The fearful pace quartet disappeared

By Rajadhyax

 

The West Indies were formidable world beaters once upon a time and 15-16 year olds who follow cricket today find it very hard to believe. In the late 1960s, 1970s and some part of 1980s it was considered a major achievement if you could draw a Test match against them. If you won a Test against them, it was cause enough for a major celebration. A series win against the ‘Windies’ meant nothing short of a miracle.

 

This was partly achieved through the contributions of legendary batsmen like Rohan Kanhai, Alvin Kalicharan, Everton Weekes, Clive Lloyd, Viv Richards, Gordon Greenidge and Desmond Haynes and they were ably supported by spinners like Lance Gibbs or the enviable all-rounder Sir. Garfield Sobers. Scratch players like Larry Gomes or Gus Logie played their bit parts as well. But above everything else the Caribbean team excelled because of a fearsome pace quartet that they possessed that could instil fear of injury and wicket at the same time in otherwise proficient batsmen. These speedsters were a bane to the world of batsmen!

 

The tradition of a pace battery began way before the 1960s in West Indies, but men like Roy Gilchrist and Wes Hall brought it into limelight. They were some of the earliest West Indians who could intimidate a batsman into a false stroke or compel him to give away his wicket by their sheer pace and bounce. Since their time the Windies never had to search too much for their next rookie paceman who would rise on to become a Test match marauder later. But without doubt the quartet that made the maximum headlines – and also won the maximum matches for the team – was the one comprising of Malcolm Marshall, Joel Garner, Michael Holding and Andy Roberts.

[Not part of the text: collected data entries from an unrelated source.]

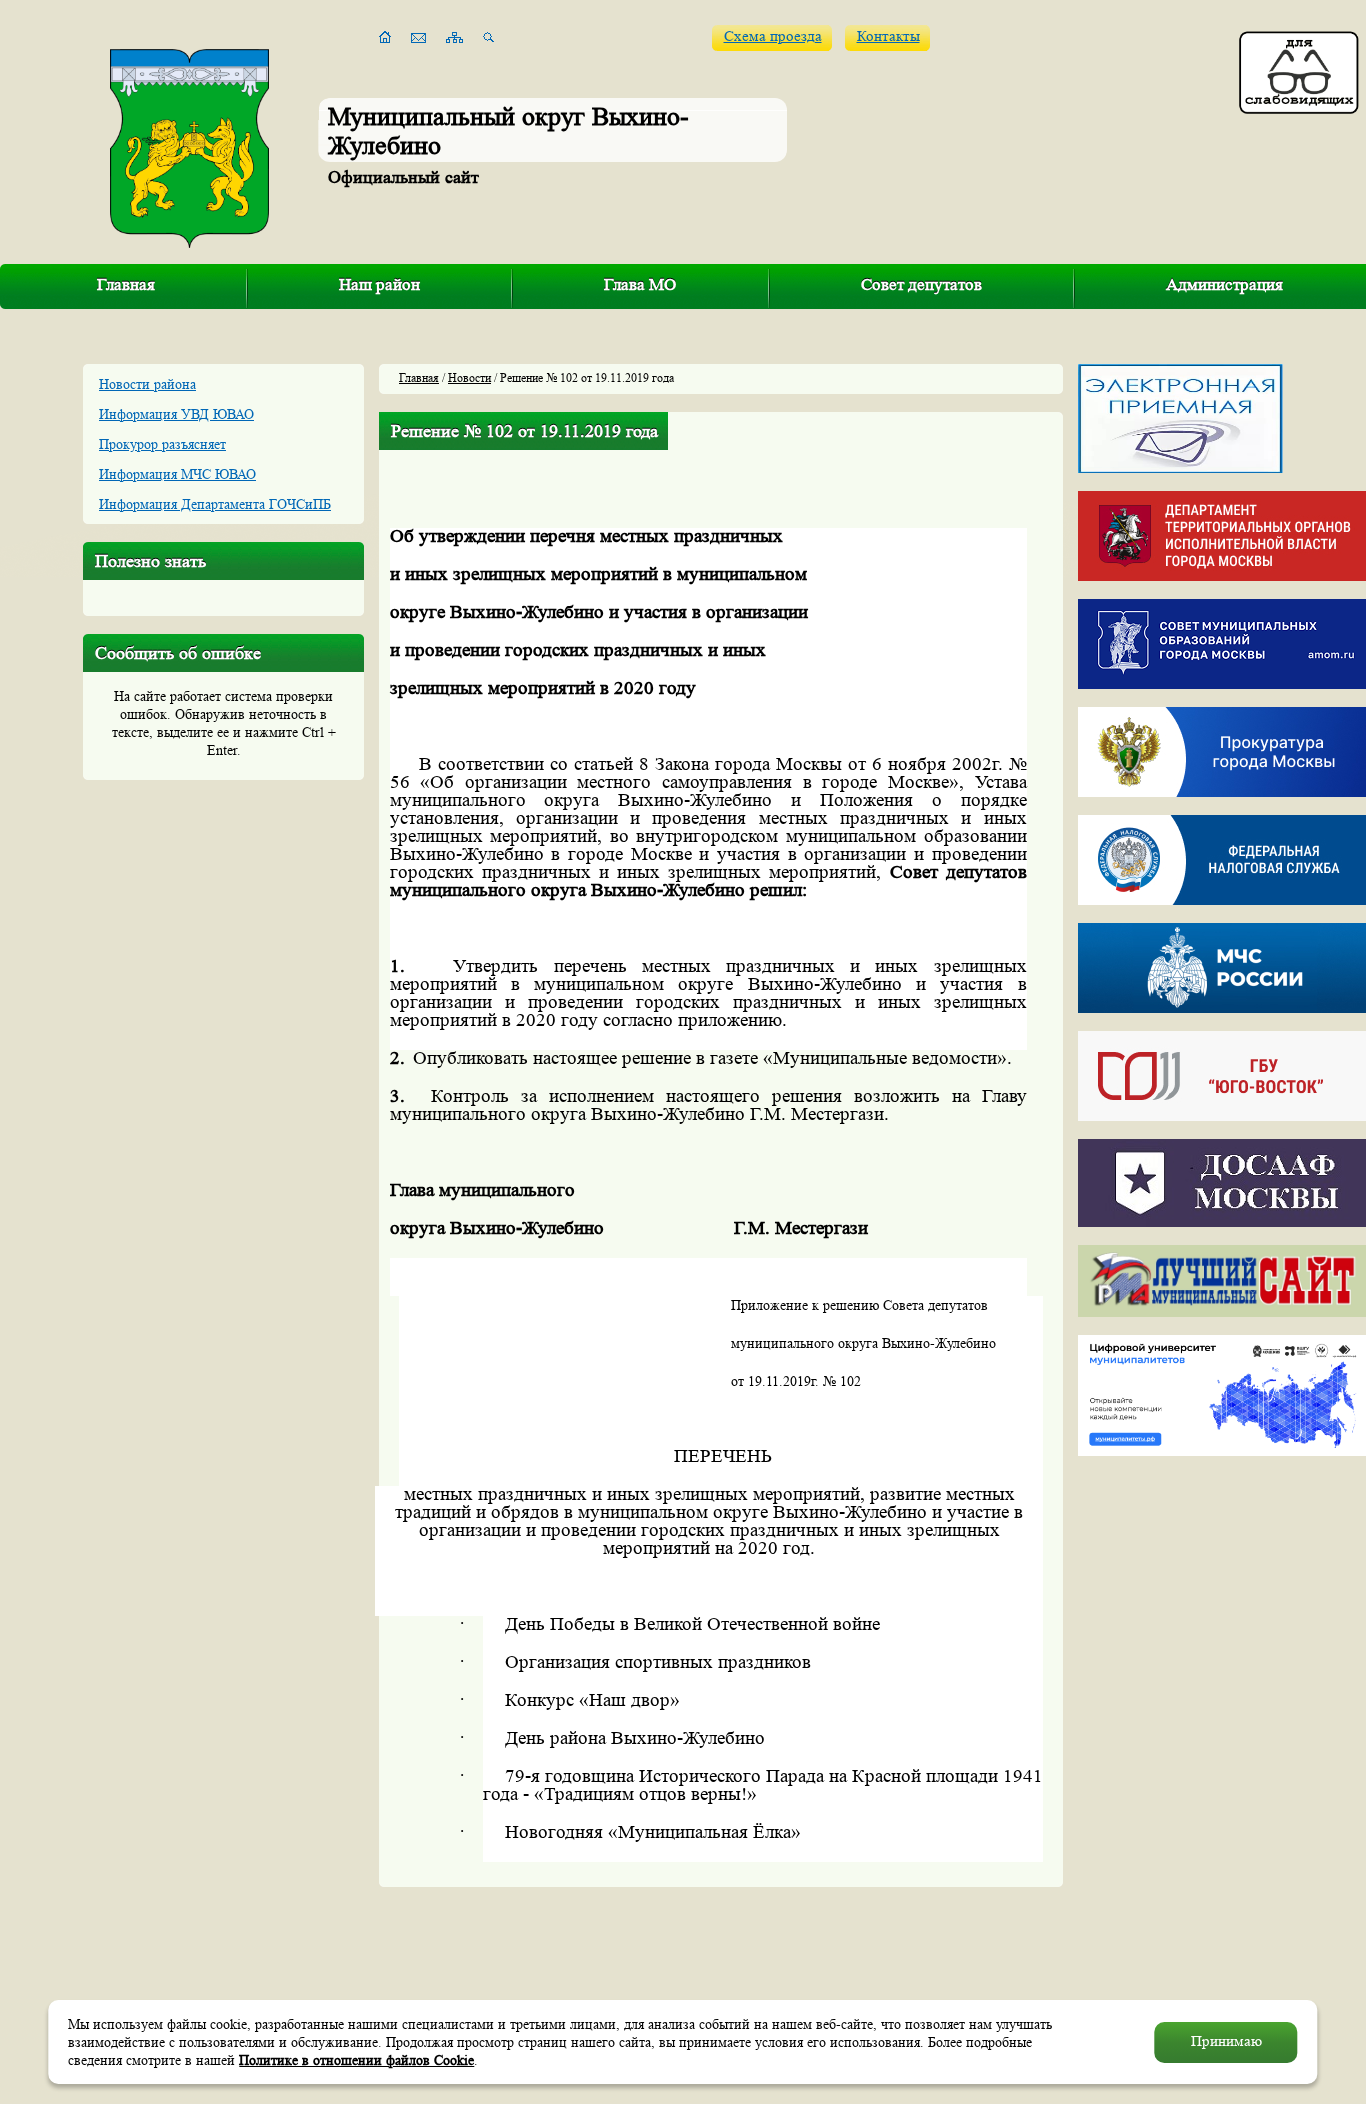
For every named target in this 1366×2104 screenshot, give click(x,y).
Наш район (379, 284)
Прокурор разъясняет (162, 444)
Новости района (147, 384)
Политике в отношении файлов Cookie (356, 2060)
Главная (126, 284)
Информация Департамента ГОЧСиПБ (215, 504)
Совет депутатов (921, 284)
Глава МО (640, 284)
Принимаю (1226, 2041)
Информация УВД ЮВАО (176, 414)
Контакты (888, 36)
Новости (469, 377)
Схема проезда (773, 36)
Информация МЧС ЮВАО (177, 474)
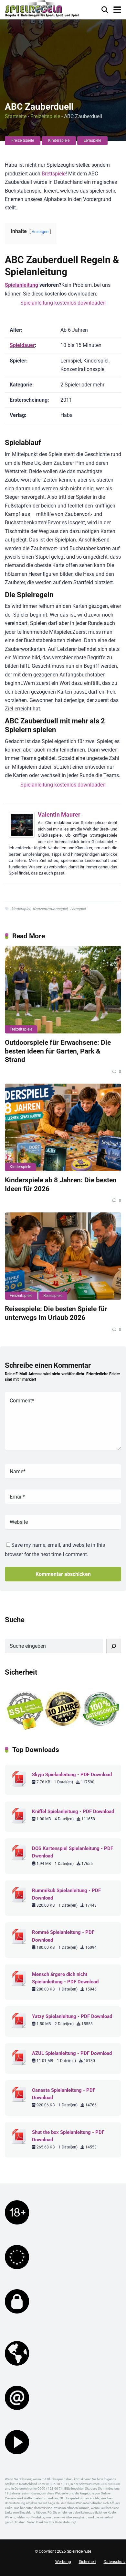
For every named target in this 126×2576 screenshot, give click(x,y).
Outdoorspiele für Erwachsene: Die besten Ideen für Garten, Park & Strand (58, 1051)
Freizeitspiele (45, 116)
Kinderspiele (58, 140)
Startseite (15, 116)
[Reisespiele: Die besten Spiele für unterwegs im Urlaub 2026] (63, 1256)
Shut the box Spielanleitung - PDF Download (68, 2136)
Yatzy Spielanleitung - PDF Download (72, 2016)
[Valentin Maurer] (22, 836)
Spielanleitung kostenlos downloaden (63, 303)
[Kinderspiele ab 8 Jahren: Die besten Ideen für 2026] (63, 1127)
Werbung (63, 2561)
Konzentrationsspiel (50, 909)
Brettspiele (54, 174)
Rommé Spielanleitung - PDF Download (63, 1936)
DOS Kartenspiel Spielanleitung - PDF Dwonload (72, 1852)
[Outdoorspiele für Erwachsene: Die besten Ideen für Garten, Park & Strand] (63, 989)
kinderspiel (20, 909)
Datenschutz (115, 2561)
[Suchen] (113, 1646)
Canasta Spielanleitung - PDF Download (63, 2094)
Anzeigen (40, 231)
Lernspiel (78, 909)
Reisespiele (52, 1295)
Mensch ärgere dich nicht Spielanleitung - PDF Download (65, 1978)
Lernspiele (92, 140)
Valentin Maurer (59, 814)
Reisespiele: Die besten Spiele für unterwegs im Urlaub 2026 (56, 1313)
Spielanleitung (21, 285)
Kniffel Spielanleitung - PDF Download (73, 1811)
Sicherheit (87, 2561)
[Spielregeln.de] (42, 9)
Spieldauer (22, 345)
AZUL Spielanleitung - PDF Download (72, 2053)
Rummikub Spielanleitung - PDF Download (66, 1894)
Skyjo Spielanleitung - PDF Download (72, 1775)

Before Marshall that position used to go generally to men like John Holder.

 

During his captaincy Clive Lloyd hardly had to use his brains to prise out wickets. If he thought the batsmen were getting a little used to the bowling of two, he would throw the ball at the remaining two and wickets would tumble anyway. And this could happen in any country since they were not fair-weather cricketers. They were men who never complained about the nature of pitches laid by the groundsman as they could make many batsmen run for their life on most pitches in most conditions.

 

Stumps broke on regular basis and balls flying to three or four slips were a common sight. Even the lists of injuries were relentless, Mike Gatting of England being the last of the bloody ones. Men like Nari Contractor and Anshuman Gaikwad can tell you a thing or two about being injured against these tormentors. So all in all, it was lively pace, bounce and swing that had you back in the pavilion before you could say ‘fast bowler’.

 

Gradually these muscle men slowed down with age and retired in response to creaking bones and weary muscles. The late Malcolm Marshall kept the fire burning even after his three illustrious partners of destruction had left international cricket. The next line of youngsters – like Benjamin or Ian Bishop – were never that consistently quick or lethal to pick up from where the ‘famous four’ had left. Patrick Paterson can be called as the last of such guys who could make batsmen run out of their leg-stump guard effectively offering the wicket on a silver platter. Courtney Walsh and Curtley Ambrose picked up a lot of wickets after Paterson but they never duplicated the level of intimidation of the famous pace quartet, as Walsh would one day confess himself to press.

 

This was also the period from when the Caribbean team weakened. The batting too got frail. A one-off Ritchie Richardson or the genius of Brian Lara also could not save the slump. Teams started to pick wins against them on a regular basis with Steve Waugh’s Aussies even beating them in their own back yard. Today West Indies cricket is in the doldrums and I can feel my sadness when I express this bitter truth. The calypso flair is no longer there! The conflict over renewal of contracts has not yet fully died and the talent too is not up to the mark.

 

But the bad news for cricket lovers (probably a good one for batsmen of the world) being that West Indies no longer have even a single pace bowler with capabilities that come anywhere near Marshall-Holding-Roberts-Garner quartet. In fact, overall in world cricket you don’t find that kind of searing pace with that consistency anywhere now. We rejoice upon seeing one-odd delivery from Lee and Akhtar reaching 95 miles an hour when that quartet were known to bowl 8 to 10 overs on the trot at speeds exceeding 94 and 95 miles an hour. Except an extraordinarily talented man like Sunil Gavaskar or Geoff Boycott, Greg Chappell or Zaheer Abbas, no one could handle them with any degree of confidence – dominating over them was only a distant dream.

 

As I write this article today I grieve that kids in cricket today do not have the opportunity to see the ‘fearsome foursome’ in action, live, bowling to batsmen with fear-shot eyes.